(Saved entries)
Content starts

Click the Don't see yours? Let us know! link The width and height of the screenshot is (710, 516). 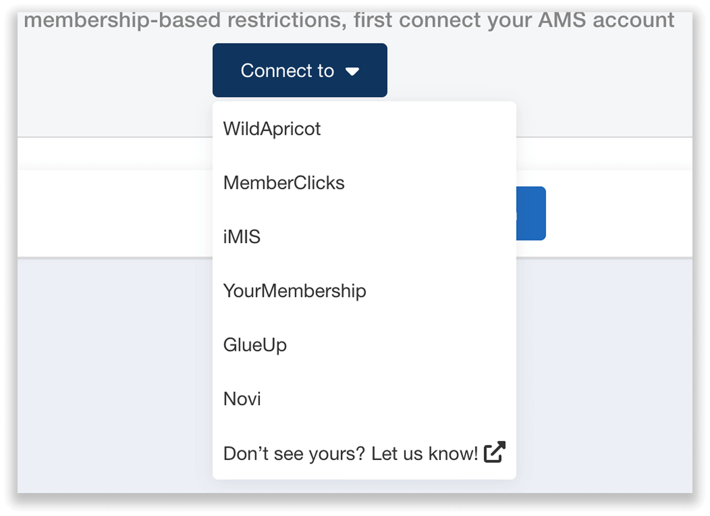click(x=350, y=453)
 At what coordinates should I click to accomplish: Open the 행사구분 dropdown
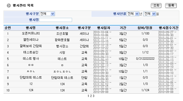pos(47,14)
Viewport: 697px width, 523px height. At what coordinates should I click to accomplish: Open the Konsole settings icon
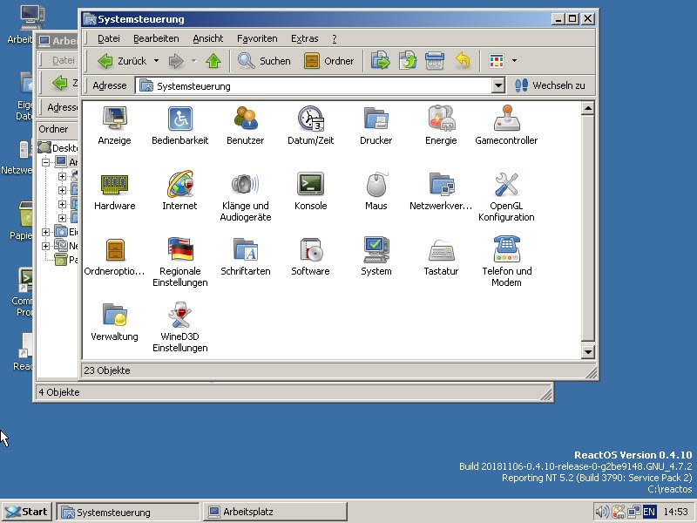tap(310, 185)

Content ends

### Instructions to follow
The final stretch of the data, from the line with "Viewport: 697px width, 523px" through its last line, is to be retyped exactly; pictures are not part of the copy.

### Reply
Viewport: 697px width, 523px height. At what coordinates should I click to accomplish: Open the Konsole settings icon
tap(310, 185)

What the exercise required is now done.